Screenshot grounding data
-- Opening Marker --
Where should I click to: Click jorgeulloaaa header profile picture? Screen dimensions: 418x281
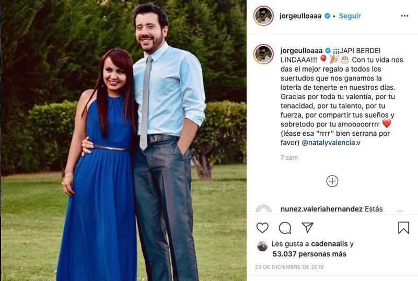point(263,16)
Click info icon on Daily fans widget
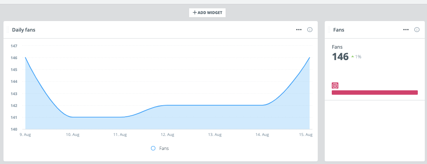Screen dimensions: 427x164 pyautogui.click(x=310, y=30)
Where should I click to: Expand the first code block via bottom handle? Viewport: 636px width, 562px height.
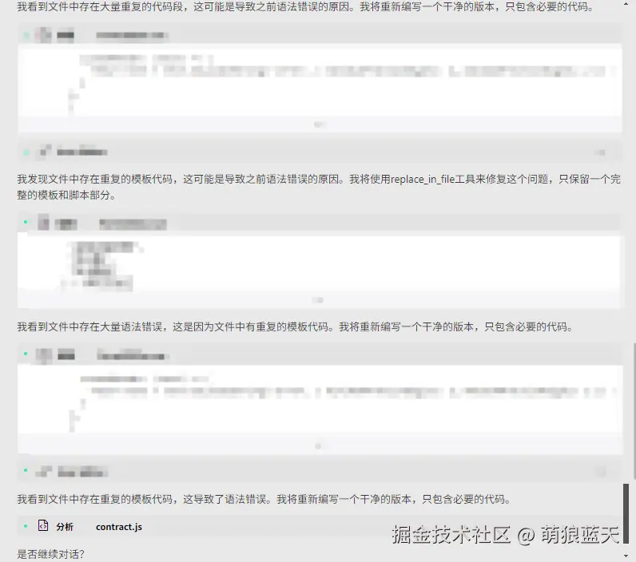click(x=320, y=125)
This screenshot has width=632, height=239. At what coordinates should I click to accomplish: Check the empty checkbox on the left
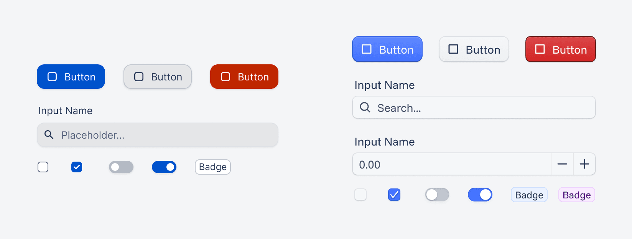point(43,167)
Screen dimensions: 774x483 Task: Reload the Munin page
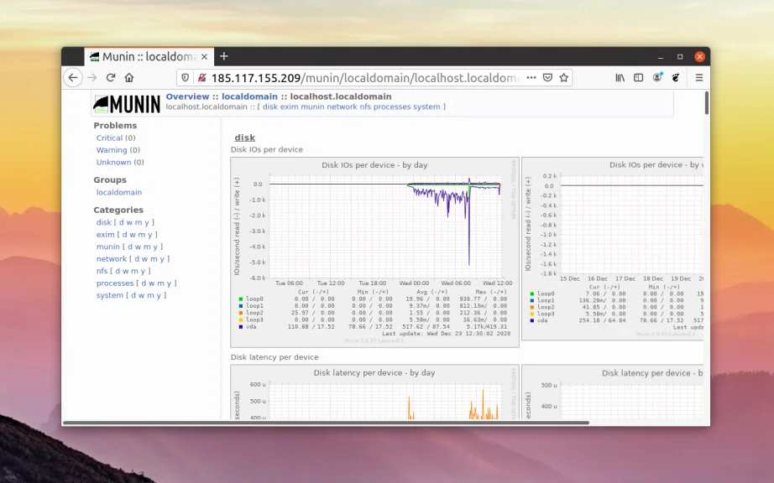(111, 77)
-- Closing Marker --
● **Task directions**
Would you repeat the entries exactly, keeping the images out?

● **Answer space**
Where should I click to: Click jorgeulloaaa header profile picture? Screen dimensions: 418x281
point(263,16)
Click info icon on Daily fans widget
Screen dimensions: 427x164 pyautogui.click(x=310, y=30)
Where should I click to: Expand the first code block via bottom handle? Viewport: 636px width, 562px height.
click(x=320, y=125)
This screenshot has width=632, height=239. At what coordinates should I click to accomplish: Check the empty checkbox on the left
point(43,167)
Screen dimensions: 774x483 Task: Reload the Munin page
(111, 77)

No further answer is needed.